Cousins in Binary Tree

Description

In a binary tree, the root node is at depth 0, and children of each depth k node are at depth k+1.

Two nodes of a binary tree are cousins if they have the same depth, but have different parents.

We are given the root of a binary tree with unique values, and the values x and y of two different nodes in the tree.
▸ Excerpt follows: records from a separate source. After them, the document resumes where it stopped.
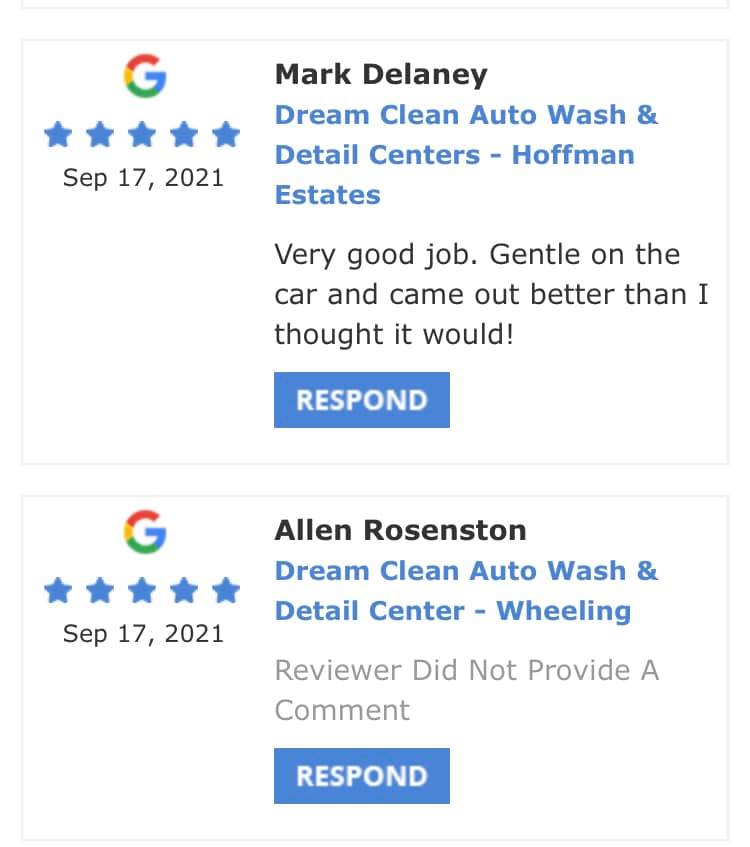Click fourth star of Allen Rosenston's rating
Screen dimensions: 750x847
[185, 590]
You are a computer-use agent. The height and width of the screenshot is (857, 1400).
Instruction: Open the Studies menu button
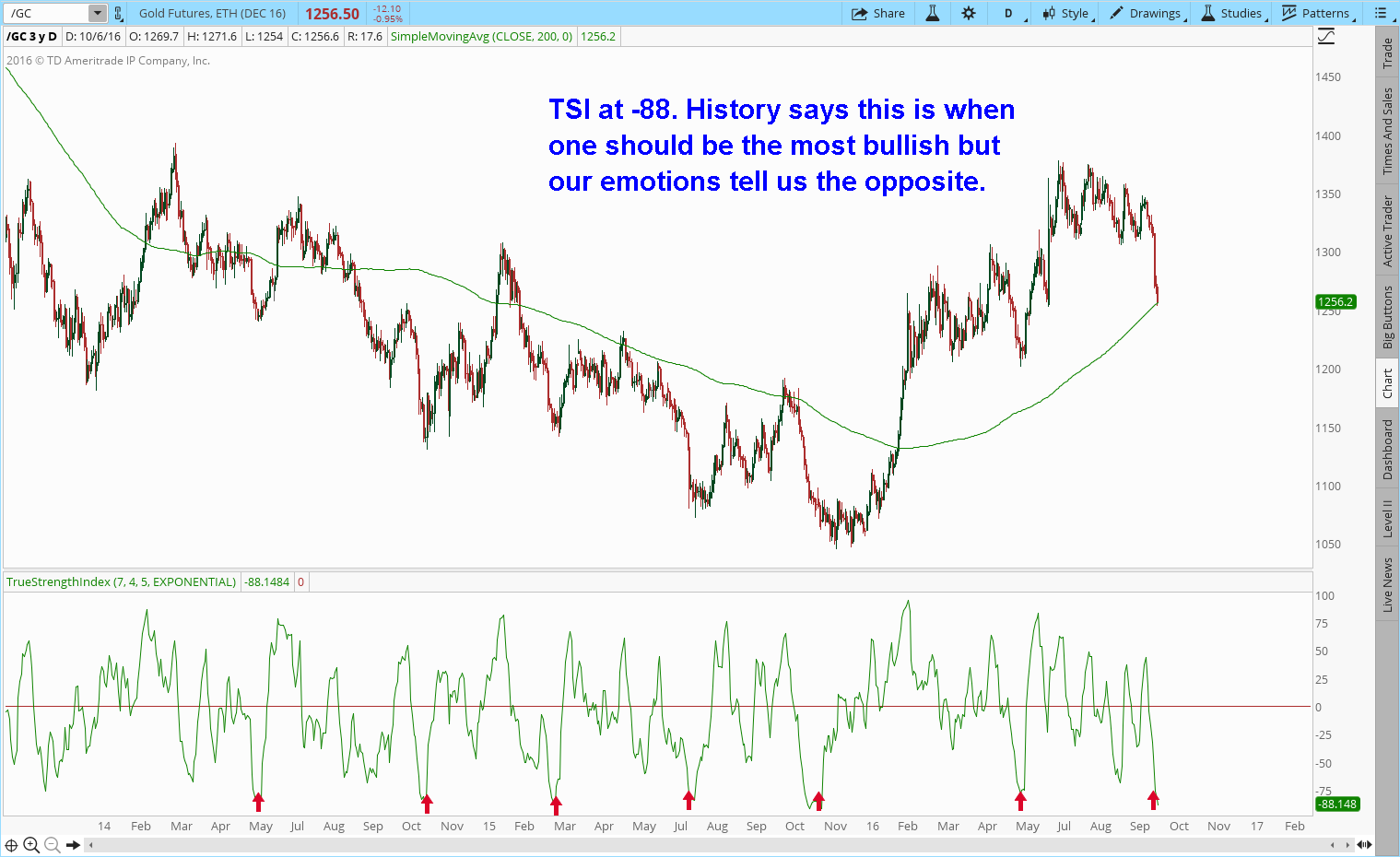click(1232, 13)
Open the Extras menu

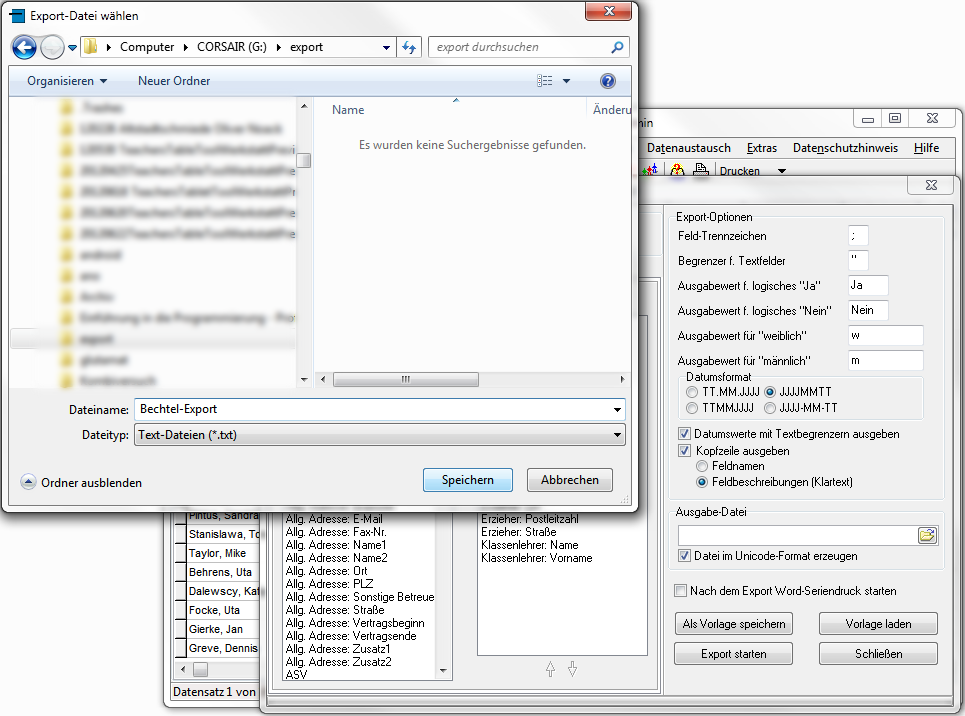pos(761,148)
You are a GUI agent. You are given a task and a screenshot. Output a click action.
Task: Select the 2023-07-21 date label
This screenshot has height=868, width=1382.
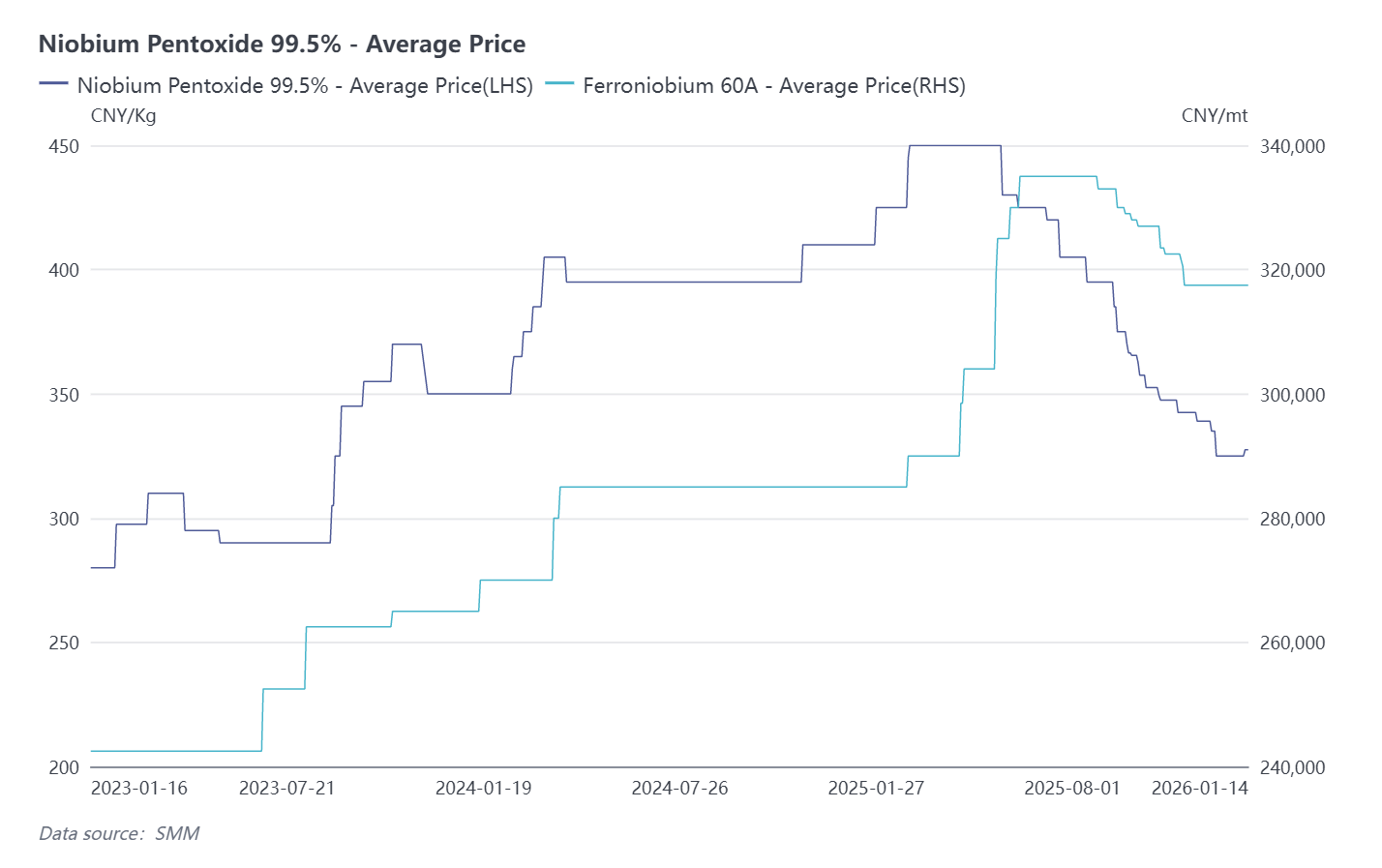[x=286, y=788]
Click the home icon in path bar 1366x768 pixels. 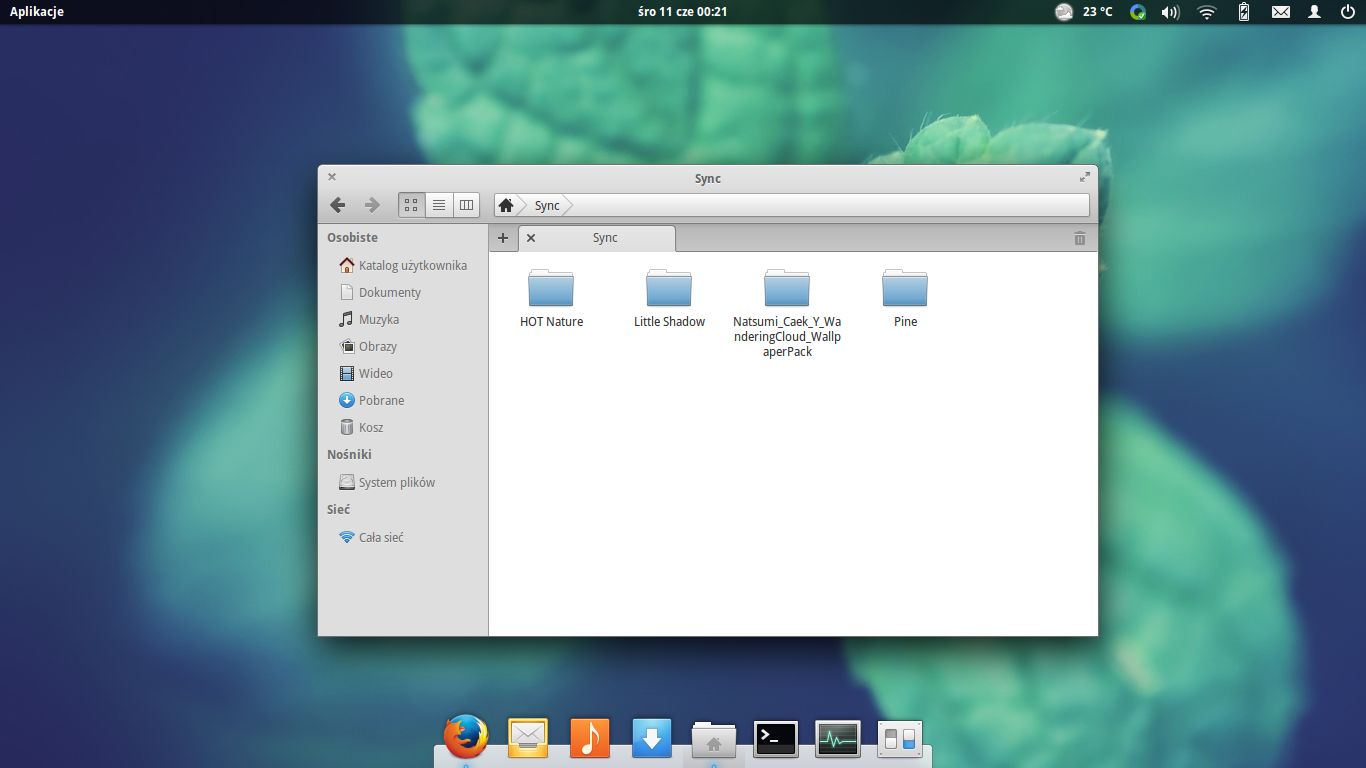506,205
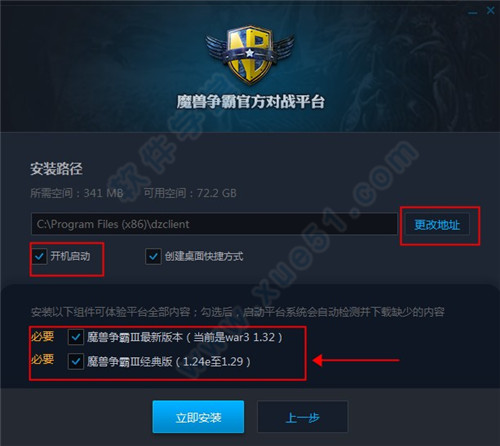Click the 开机启动 label text

coord(70,256)
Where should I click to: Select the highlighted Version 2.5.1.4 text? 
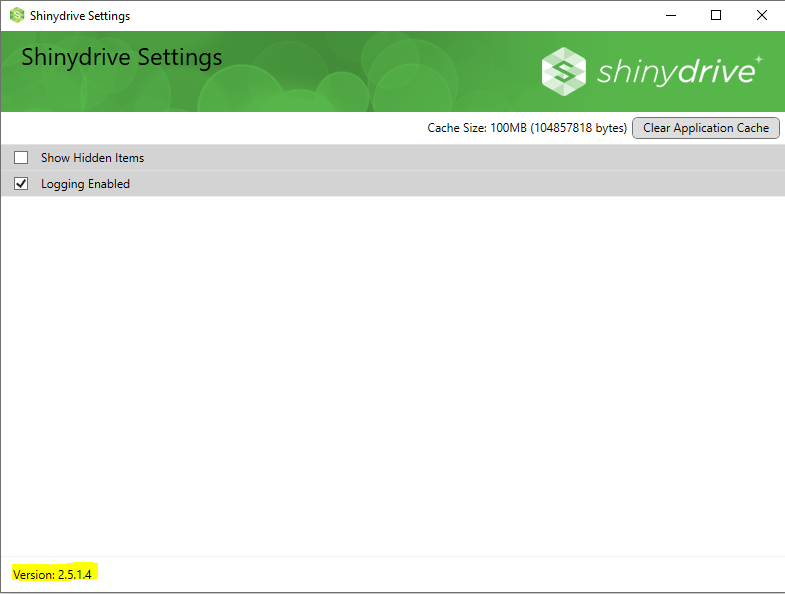(x=57, y=574)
Return true if and only if the nodes corresponding to the values x and y are cousins.

Example 1:

Input: root = [1,2,3,4], x = 4, y = 3

Output: false

Example 2:

Input: root = [1,2,3,null,4,null,5], x = 5, y = 4

Output: true

Example 3:

Input: root = [1,2,3,null,4], x = 2, y = 3

Output: false

Note:

1. The number of nodes in the tree will be between 2 and 100.

2. Each node has a unique integer value from 1 to 100.

code

/**
 * Definition for a binary tree node.
 * public class TreeNode {
 *     int val;
 *     TreeNode left;
 *     TreeNode right;
 *     TreeNode() {}
 *     TreeNode(int val) { this.val = val; }
 *     TreeNode(int val, TreeNode left, TreeNode right) {
 *         this.val = val;
 *         this.left = left;
 *         this.right = right;
 *     }
 * }
 */
class Solution {
    Map<Integer, Integer> depth;
    Map<Integer, TreeNode> parent;

    public boolean isCousins(TreeNode root, int x, int y) {
        depth = new HashMap();
        parent = new HashMap();
        dfs(root, null);
        return (depth.get(x) == depth.get(y) && parent.get(x) != parent.get(y));
    }

    public void dfs(TreeNode node, TreeNode par) {
        if (node != null) {
            depth.put(node.val, par != null ? 1 + depth.get(par.val) : 0);
            parent.put(node.val, par);
            dfs(node.left, node);
            dfs(node.right, node);
        }
    }
}